What you need to do:
Rewrite the records below as a numbered list, omitting any blank lines.

[Saved data entries]

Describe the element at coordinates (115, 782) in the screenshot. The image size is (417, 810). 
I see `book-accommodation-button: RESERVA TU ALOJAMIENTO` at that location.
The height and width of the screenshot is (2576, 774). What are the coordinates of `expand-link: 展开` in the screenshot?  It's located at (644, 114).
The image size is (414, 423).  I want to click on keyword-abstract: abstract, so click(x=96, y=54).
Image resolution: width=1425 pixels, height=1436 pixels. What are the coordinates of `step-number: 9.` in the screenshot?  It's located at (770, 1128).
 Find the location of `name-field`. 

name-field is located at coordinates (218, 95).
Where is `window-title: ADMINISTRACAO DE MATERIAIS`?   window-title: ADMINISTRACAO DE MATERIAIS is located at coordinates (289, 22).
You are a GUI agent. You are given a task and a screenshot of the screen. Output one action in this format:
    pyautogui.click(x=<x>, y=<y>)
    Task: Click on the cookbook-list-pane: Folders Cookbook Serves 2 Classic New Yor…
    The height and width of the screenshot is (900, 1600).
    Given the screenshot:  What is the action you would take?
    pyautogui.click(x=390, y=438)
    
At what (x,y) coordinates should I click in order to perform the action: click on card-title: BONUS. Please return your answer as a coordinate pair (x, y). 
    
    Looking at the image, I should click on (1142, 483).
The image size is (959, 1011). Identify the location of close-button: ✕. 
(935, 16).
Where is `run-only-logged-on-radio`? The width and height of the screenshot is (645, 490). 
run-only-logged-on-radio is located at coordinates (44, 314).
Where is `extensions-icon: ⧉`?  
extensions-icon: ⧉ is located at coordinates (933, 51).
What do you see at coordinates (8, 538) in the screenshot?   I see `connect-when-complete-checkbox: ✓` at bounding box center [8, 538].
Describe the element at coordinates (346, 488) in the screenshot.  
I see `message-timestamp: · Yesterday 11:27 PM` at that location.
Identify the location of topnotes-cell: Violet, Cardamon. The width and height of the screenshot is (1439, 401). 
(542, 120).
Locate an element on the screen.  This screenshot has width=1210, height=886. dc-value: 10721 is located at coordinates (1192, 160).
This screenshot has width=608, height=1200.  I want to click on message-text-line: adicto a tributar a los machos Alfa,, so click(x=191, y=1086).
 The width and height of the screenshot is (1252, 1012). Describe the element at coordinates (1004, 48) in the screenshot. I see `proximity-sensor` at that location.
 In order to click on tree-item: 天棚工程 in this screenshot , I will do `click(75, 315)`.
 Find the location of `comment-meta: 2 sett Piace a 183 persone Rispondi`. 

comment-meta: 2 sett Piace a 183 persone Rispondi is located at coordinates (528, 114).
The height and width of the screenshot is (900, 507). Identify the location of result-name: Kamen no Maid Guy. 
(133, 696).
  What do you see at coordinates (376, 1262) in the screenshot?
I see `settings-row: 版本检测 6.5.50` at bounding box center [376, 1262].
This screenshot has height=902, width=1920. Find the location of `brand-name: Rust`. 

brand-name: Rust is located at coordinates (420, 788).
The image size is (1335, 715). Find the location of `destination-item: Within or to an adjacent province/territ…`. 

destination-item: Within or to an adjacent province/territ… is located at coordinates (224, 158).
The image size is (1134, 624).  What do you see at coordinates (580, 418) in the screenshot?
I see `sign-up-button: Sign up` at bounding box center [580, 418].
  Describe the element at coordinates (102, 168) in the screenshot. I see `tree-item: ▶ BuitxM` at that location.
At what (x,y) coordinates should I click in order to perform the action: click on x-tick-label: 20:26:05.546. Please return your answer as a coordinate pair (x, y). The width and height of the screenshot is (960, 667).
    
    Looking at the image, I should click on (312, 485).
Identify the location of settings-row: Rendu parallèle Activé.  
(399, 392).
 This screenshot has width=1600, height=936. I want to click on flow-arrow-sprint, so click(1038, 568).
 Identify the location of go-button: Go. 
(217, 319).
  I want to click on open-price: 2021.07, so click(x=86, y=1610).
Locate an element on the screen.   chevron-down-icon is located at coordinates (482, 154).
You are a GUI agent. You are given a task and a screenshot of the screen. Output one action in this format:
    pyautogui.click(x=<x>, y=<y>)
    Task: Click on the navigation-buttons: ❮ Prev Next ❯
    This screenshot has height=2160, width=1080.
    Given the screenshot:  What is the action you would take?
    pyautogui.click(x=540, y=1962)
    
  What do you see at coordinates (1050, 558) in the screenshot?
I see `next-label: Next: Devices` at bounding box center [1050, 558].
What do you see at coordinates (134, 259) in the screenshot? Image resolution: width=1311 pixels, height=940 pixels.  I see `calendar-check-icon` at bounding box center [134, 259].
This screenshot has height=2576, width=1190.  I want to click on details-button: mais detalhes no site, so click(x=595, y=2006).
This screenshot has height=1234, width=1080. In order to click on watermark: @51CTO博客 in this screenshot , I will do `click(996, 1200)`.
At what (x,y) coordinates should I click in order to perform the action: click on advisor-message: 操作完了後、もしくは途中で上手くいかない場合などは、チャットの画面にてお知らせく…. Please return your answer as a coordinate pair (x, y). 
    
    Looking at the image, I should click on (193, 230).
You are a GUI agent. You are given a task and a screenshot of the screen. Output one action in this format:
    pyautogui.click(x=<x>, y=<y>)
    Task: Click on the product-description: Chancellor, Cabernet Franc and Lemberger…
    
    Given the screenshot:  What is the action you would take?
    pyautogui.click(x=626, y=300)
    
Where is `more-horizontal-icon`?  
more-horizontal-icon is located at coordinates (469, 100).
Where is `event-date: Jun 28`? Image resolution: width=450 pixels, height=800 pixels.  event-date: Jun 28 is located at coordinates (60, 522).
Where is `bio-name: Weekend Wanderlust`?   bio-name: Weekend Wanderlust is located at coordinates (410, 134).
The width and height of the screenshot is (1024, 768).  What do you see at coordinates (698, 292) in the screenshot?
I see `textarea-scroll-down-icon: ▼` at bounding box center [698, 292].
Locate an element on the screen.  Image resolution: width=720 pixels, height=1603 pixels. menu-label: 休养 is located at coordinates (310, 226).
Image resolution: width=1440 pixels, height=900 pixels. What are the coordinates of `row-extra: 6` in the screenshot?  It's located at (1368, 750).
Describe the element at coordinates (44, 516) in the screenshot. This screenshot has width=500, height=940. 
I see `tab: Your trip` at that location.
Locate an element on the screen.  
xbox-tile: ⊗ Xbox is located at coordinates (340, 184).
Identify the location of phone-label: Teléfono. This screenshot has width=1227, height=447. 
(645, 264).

Exercise response:
1. Describe the element at coordinates (115, 782) in the screenshot. The image size is (417, 810). 
2. I see `book-accommodation-button: RESERVA TU ALOJAMIENTO` at that location.
3. The height and width of the screenshot is (2576, 774). What are the coordinates of `expand-link: 展开` in the screenshot?  It's located at (644, 114).
4. The image size is (414, 423).  I want to click on keyword-abstract: abstract, so click(x=96, y=54).
5. Image resolution: width=1425 pixels, height=1436 pixels. What are the coordinates of `step-number: 9.` in the screenshot?  It's located at (770, 1128).
6.  Find the location of `name-field`. 
7. name-field is located at coordinates (218, 95).
8. Where is `window-title: ADMINISTRACAO DE MATERIAIS`?   window-title: ADMINISTRACAO DE MATERIAIS is located at coordinates (289, 22).
9. You are a GUI agent. You are given a task and a screenshot of the screen. Output one action in this format:
10.     pyautogui.click(x=<x>, y=<y>)
11.     Task: Click on the cookbook-list-pane: Folders Cookbook Serves 2 Classic New Yor…
12.     The height and width of the screenshot is (900, 1600).
13.     Given the screenshot:  What is the action you would take?
14.     pyautogui.click(x=390, y=438)
15. At what (x,y) coordinates should I click in order to perform the action: click on card-title: BONUS. Please return your answer as a coordinate pair (x, y). 
16.     Looking at the image, I should click on (1142, 483).
17. The image size is (959, 1011). Identify the location of close-button: ✕. 
18. (935, 16).
19. Where is `run-only-logged-on-radio`? The width and height of the screenshot is (645, 490). 
20. run-only-logged-on-radio is located at coordinates (44, 314).
21. Where is `extensions-icon: ⧉`?  
22. extensions-icon: ⧉ is located at coordinates (933, 51).
23. What do you see at coordinates (8, 538) in the screenshot?   I see `connect-when-complete-checkbox: ✓` at bounding box center [8, 538].
24. Describe the element at coordinates (346, 488) in the screenshot.  
25. I see `message-timestamp: · Yesterday 11:27 PM` at that location.
26. Identify the location of topnotes-cell: Violet, Cardamon. The width and height of the screenshot is (1439, 401). 
27. (542, 120).
28. Locate an element on the screen.  This screenshot has width=1210, height=886. dc-value: 10721 is located at coordinates (1192, 160).
29. This screenshot has width=608, height=1200.  I want to click on message-text-line: adicto a tributar a los machos Alfa,, so click(x=191, y=1086).
30.  The width and height of the screenshot is (1252, 1012). Describe the element at coordinates (1004, 48) in the screenshot. I see `proximity-sensor` at that location.
31.  In order to click on tree-item: 天棚工程 in this screenshot , I will do `click(75, 315)`.
32.  Find the location of `comment-meta: 2 sett Piace a 183 persone Rispondi`. 
33. comment-meta: 2 sett Piace a 183 persone Rispondi is located at coordinates (528, 114).
34. The height and width of the screenshot is (900, 507). Identify the location of result-name: Kamen no Maid Guy. 
35. (133, 696).
36.   What do you see at coordinates (376, 1262) in the screenshot?
37. I see `settings-row: 版本检测 6.5.50` at bounding box center [376, 1262].
38. This screenshot has height=902, width=1920. Find the location of `brand-name: Rust`. 
39. brand-name: Rust is located at coordinates (420, 788).
40. The image size is (1335, 715). Find the location of `destination-item: Within or to an adjacent province/territ…`. 
41. destination-item: Within or to an adjacent province/territ… is located at coordinates (224, 158).
42. The image size is (1134, 624).  What do you see at coordinates (580, 418) in the screenshot?
43. I see `sign-up-button: Sign up` at bounding box center [580, 418].
44.   Describe the element at coordinates (102, 168) in the screenshot. I see `tree-item: ▶ BuitxM` at that location.
45. At what (x,y) coordinates should I click in order to perform the action: click on x-tick-label: 20:26:05.546. Please return your answer as a coordinate pair (x, y). The width and height of the screenshot is (960, 667).
46.     Looking at the image, I should click on (312, 485).
47. Identify the location of settings-row: Rendu parallèle Activé.  
48. (399, 392).
49.  This screenshot has width=1600, height=936. I want to click on flow-arrow-sprint, so click(1038, 568).
50.  Identify the location of go-button: Go. 
51. (217, 319).
52.   I want to click on open-price: 2021.07, so click(x=86, y=1610).
53. Locate an element on the screen.   chevron-down-icon is located at coordinates (482, 154).
54. You are a GUI agent. You are given a task and a screenshot of the screen. Output one action in this format:
55.     pyautogui.click(x=<x>, y=<y>)
56.     Task: Click on the navigation-buttons: ❮ Prev Next ❯
57.     This screenshot has height=2160, width=1080.
58.     Given the screenshot:  What is the action you would take?
59.     pyautogui.click(x=540, y=1962)
60.   What do you see at coordinates (1050, 558) in the screenshot?
61. I see `next-label: Next: Devices` at bounding box center [1050, 558].
62. What do you see at coordinates (134, 259) in the screenshot? Image resolution: width=1311 pixels, height=940 pixels.  I see `calendar-check-icon` at bounding box center [134, 259].
63. This screenshot has height=2576, width=1190.  I want to click on details-button: mais detalhes no site, so click(x=595, y=2006).
64. This screenshot has height=1234, width=1080. In order to click on watermark: @51CTO博客 in this screenshot , I will do `click(996, 1200)`.
65. At what (x,y) coordinates should I click in order to perform the action: click on advisor-message: 操作完了後、もしくは途中で上手くいかない場合などは、チャットの画面にてお知らせく…. Please return your answer as a coordinate pair (x, y). 
66.     Looking at the image, I should click on (193, 230).
67. You are a GUI agent. You are given a task and a screenshot of the screen. Output one action in this format:
68.     pyautogui.click(x=<x>, y=<y>)
69.     Task: Click on the product-description: Chancellor, Cabernet Franc and Lemberger…
70.     Given the screenshot:  What is the action you would take?
71.     pyautogui.click(x=626, y=300)
72. Where is `more-horizontal-icon`?  
73. more-horizontal-icon is located at coordinates (469, 100).
74. Where is `event-date: Jun 28`? Image resolution: width=450 pixels, height=800 pixels.  event-date: Jun 28 is located at coordinates (60, 522).
75. Where is `bio-name: Weekend Wanderlust`?   bio-name: Weekend Wanderlust is located at coordinates (410, 134).
76. The width and height of the screenshot is (1024, 768).  What do you see at coordinates (698, 292) in the screenshot?
77. I see `textarea-scroll-down-icon: ▼` at bounding box center [698, 292].
78. Locate an element on the screen.  Image resolution: width=720 pixels, height=1603 pixels. menu-label: 休养 is located at coordinates (310, 226).
79. Image resolution: width=1440 pixels, height=900 pixels. What are the coordinates of `row-extra: 6` in the screenshot?  It's located at (1368, 750).
80. Describe the element at coordinates (44, 516) in the screenshot. This screenshot has width=500, height=940. 
81. I see `tab: Your trip` at that location.
82. Locate an element on the screen.  
83. xbox-tile: ⊗ Xbox is located at coordinates (340, 184).
84. Identify the location of phone-label: Teléfono. This screenshot has width=1227, height=447. 
85. (645, 264).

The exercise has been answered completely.